EXERCISE INSTRUCTIONS:
1. According to the LIFE-CLIVUT passage, what is the final aim of the project's collaborations with municipality administrations?
2. Reproduce the portion of the LIFE-CLIVUT passage starting at "The main goal" and ending at "of green areas.".

SELECTED TEXT:
****
The main goal the LIFE-CLIVUT project is to establish constructive collaborations with the municipality administrations for the development of a green asset strategy by devising best practices and recommendations for the management of urban green areas, with the final aim of mitigating the local effects of climate change. This collaboration will help public administrations improve the knowledge of their urban green assets and enhance the climatic and ecosystem functions of green areas.

An urban green asset management system was built with data recorded through plant survey (including those collected by citizen science initiatives) on the dendrometric characteristics of existing and future urban trees, about their environmental and climate performances, as well as with the best management practices to enhance their ecosystem services.
****
GIVEN ENTRIES:
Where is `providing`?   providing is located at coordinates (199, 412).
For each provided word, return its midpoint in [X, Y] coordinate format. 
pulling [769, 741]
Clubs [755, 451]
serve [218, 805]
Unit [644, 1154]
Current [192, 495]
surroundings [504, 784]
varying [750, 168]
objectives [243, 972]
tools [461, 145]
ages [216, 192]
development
****
TASK SOLUTIONS:
1. Mitigating the local effects of climate change.

2.
The main goal the LIFE-CLIVUT project is to establish constructive collaborations with the municipality administrations for the development of a green asset strategy by devising best practices and recommendations for the management of urban green areas, with the final aim of mitigating the local effects of climate change. This collaboration will help public administrations improve the knowledge of their urban green assets and enhance the climatic and ecosystem functions of green areas.